> **EXERCISE PROMPT**
Transcribe the listing below word for word, and leave out the pictures.
[BEGIN]
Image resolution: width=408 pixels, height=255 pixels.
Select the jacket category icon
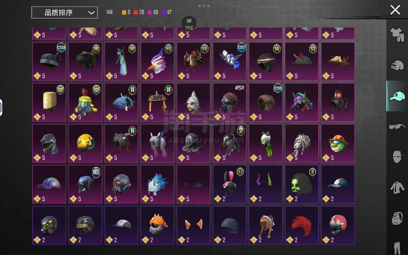click(x=397, y=187)
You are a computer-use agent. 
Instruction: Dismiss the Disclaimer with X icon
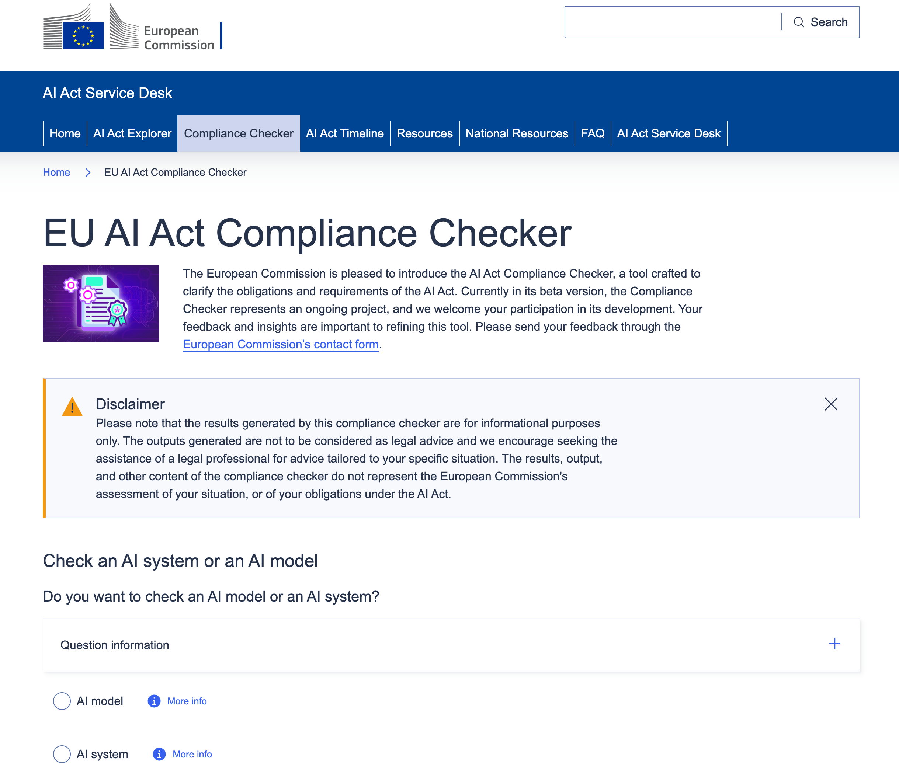coord(831,404)
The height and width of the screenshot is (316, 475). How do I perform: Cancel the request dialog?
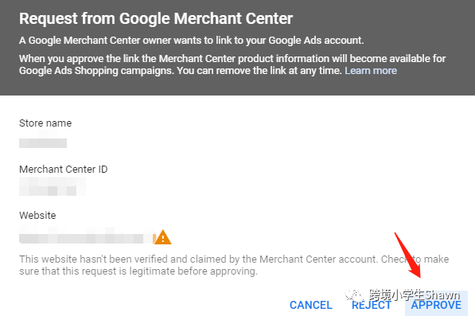(x=311, y=305)
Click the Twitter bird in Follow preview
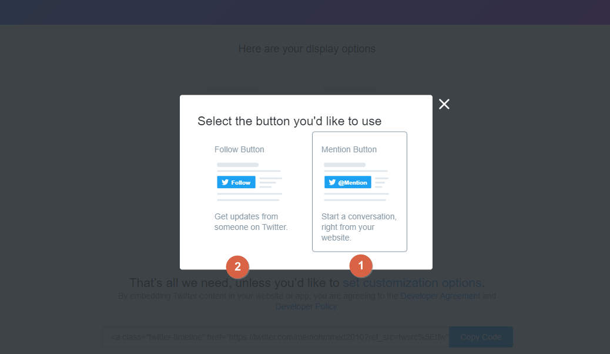 (225, 182)
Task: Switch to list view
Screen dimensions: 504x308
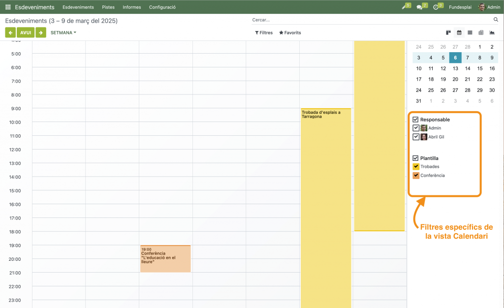Action: 470,33
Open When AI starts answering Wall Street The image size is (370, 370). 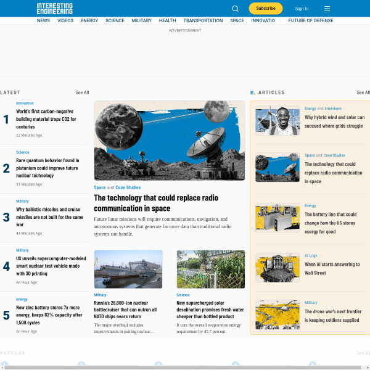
[END]
> **COMPLETE OUTPUT**
Image resolution: width=408 pixels, height=255 pixels.
Select the jacket category icon
click(x=397, y=187)
You are a computer-use agent. 
Instruction: Dismiss the Disclaimer with X icon
coord(831,404)
The height and width of the screenshot is (316, 475). How do I perform: Cancel the request dialog?
(x=311, y=305)
Click the Twitter bird in Follow preview
 (225, 182)
Task: Switch to list view
Screen dimensions: 504x308
Action: 470,33
Open When AI starts answering Wall Street The image size is (370, 370). 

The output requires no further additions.